From Robert Reich Blog
If Robert Mueller finds that Trump colluded with Russia to fix the 2016 election, or even if Trump fires Mueller before he makes such a finding, Trump's supporters will protect Trump from any political fallout.
Trump's base will stand by him not because they believe Trump is on their side, but because they define themselves as being on his side.
Trump has intentionally cleaved America into two warring camps: pro-Trump and anti-Trump. And he has convinced the pro-Trumps that his enemy is their enemy.
Most Americans are not passionate conservatives or liberals, Republicans or Democrats. But they have become impassioned Trump supporters or Trump haters.
Polls say 37 percent of Americans approve of him, and most disapprove. These numbers are the tips of two vast icebergs of intensity.
Trump has forced all of us to take sides, and to despise those on the other. There's no middle ground.
The Republican Party used to stand for fiscal responsibility, state's rights, free trade, and a hard line against Russian aggression. Now it just stands for Trump.
Pro-Trump Republicans remain the majority in the GOP. As long as Trump can keep them riled up, and as long as Republicans remain in control of at least one chamber of Congress, he's safe.
"Try to impeach him, just try it," Roger Stone, Trump's former campaign adviser, warned last summer. "You will have a spasm of violence in this country, an insurrection like you've never seen."

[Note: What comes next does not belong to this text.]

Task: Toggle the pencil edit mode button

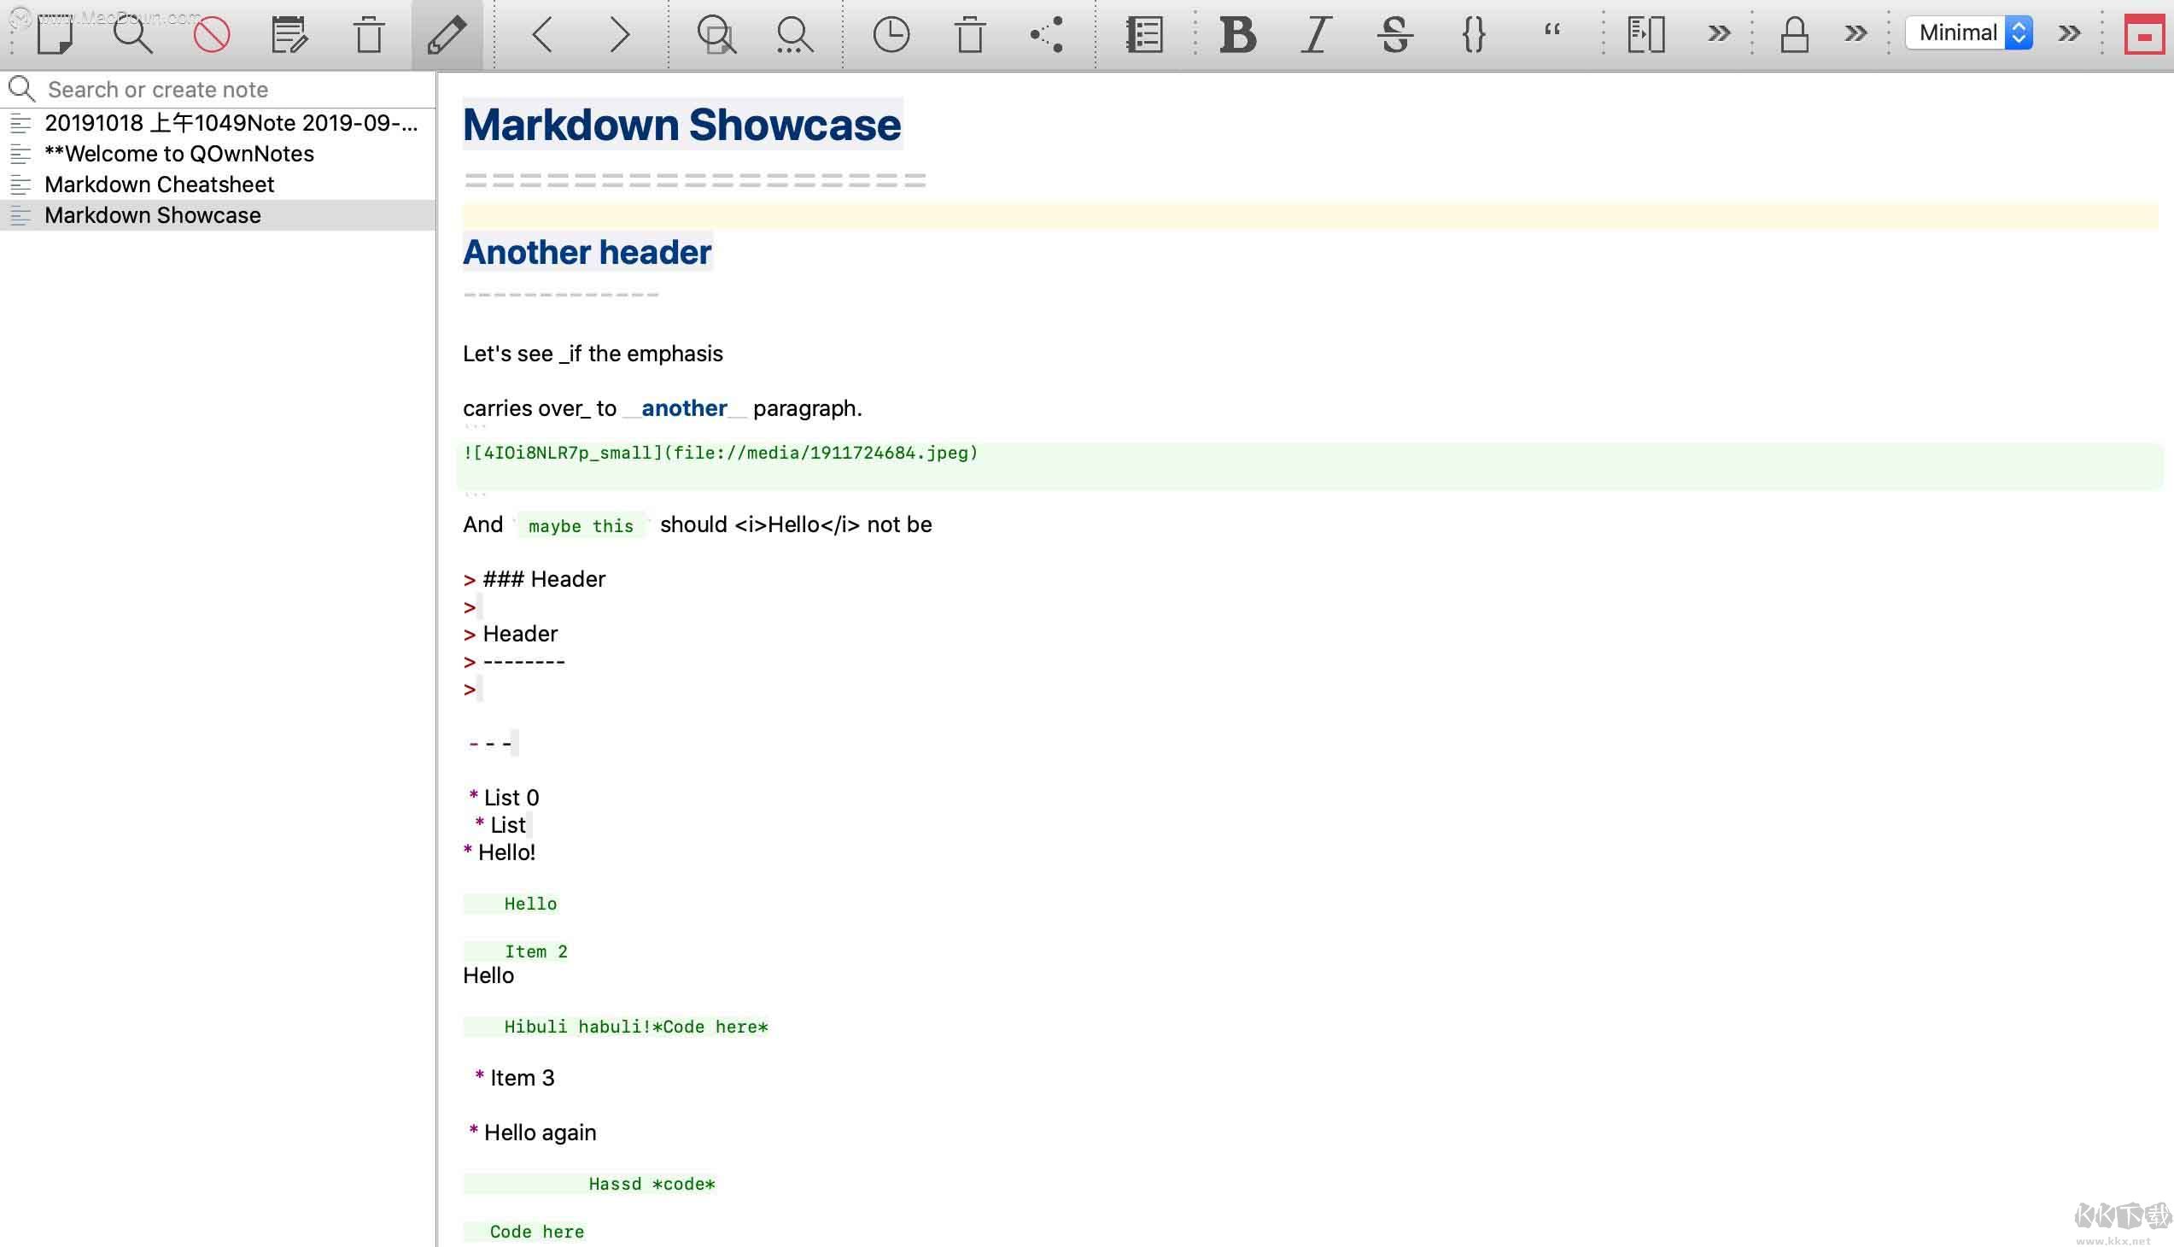Action: coord(447,34)
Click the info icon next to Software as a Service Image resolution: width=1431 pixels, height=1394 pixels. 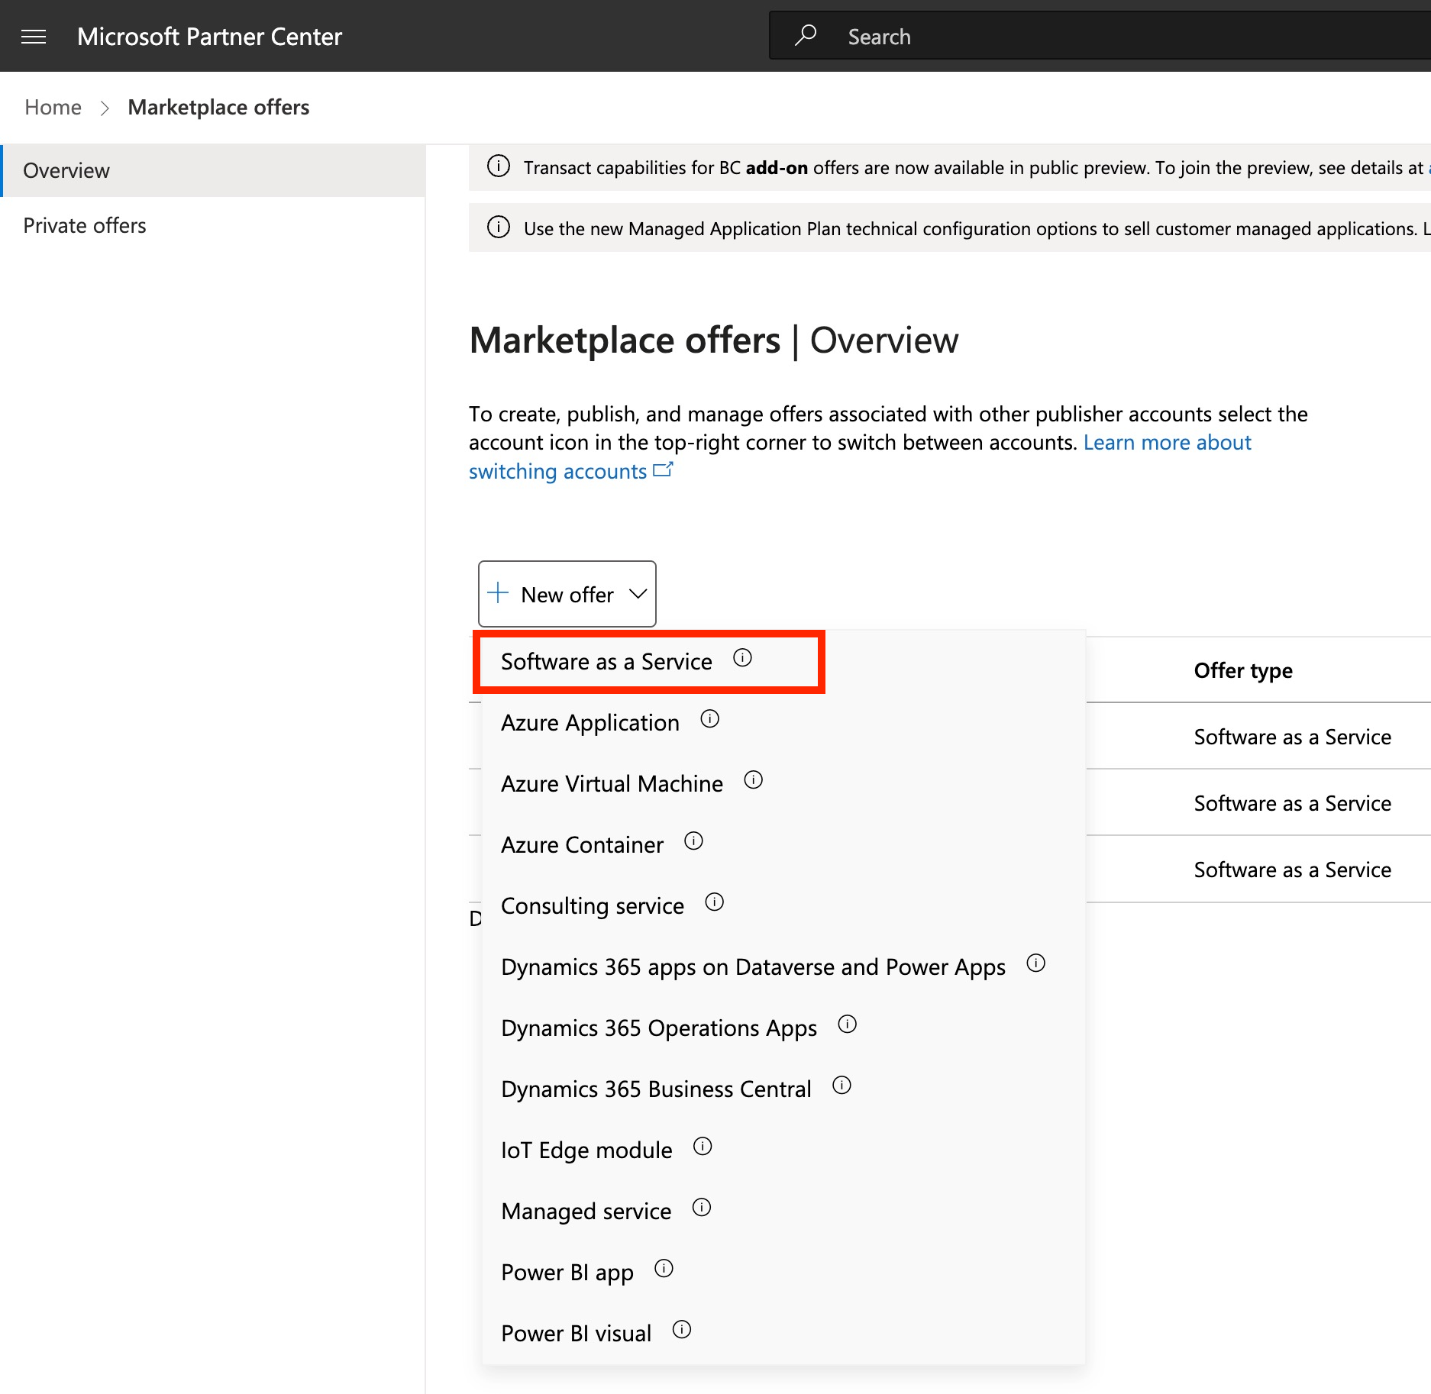742,658
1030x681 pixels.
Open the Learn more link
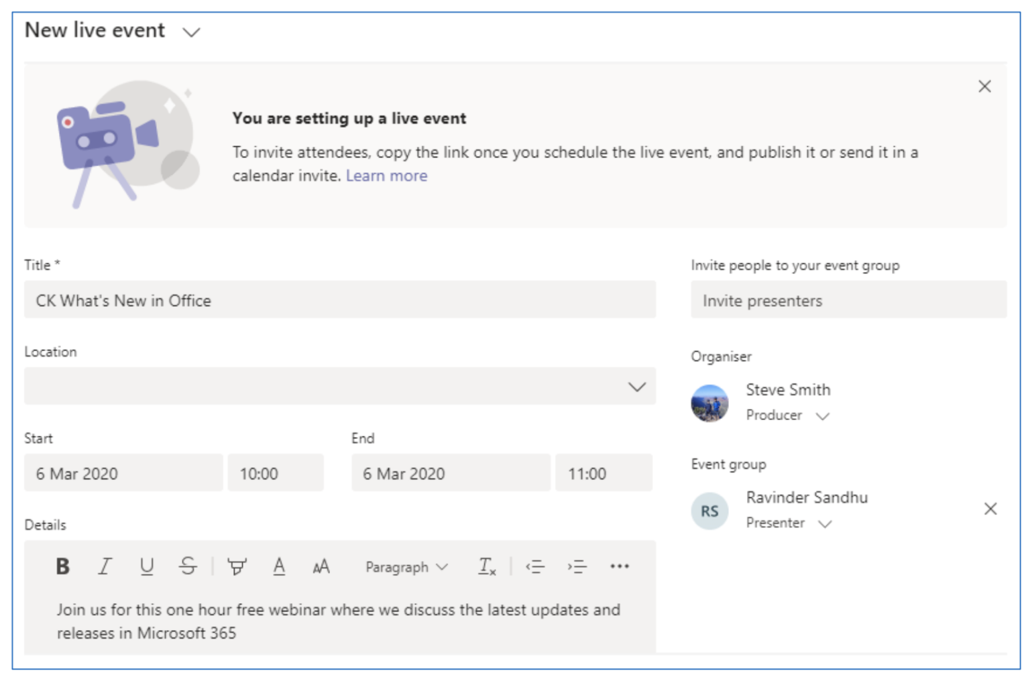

That's probably an exaggeration, but Trump (with the assistance of his enablers in Congress) has convinced his followers that the Russian investigation is part of a giant conspiracy to unseat him, and that his enemies want to replace him with someone who will allow dangerous forces to overrun America.
Sure, this paranoia is based on the same racism and xenophobia that has smoldered in America since its inception. Trump's strategy is to stoke it daily.
Sure, American politics had polarized before Trump. Trump's strategy is to exploit and enlarge these divisions.
A few months ago I traveled to Kentucky and talked with a number of Trump supporters.
They looked and sounded nothing like traditional conservative Republicans. Most were working class. Several were members of labor unions. All were passionate about Trump.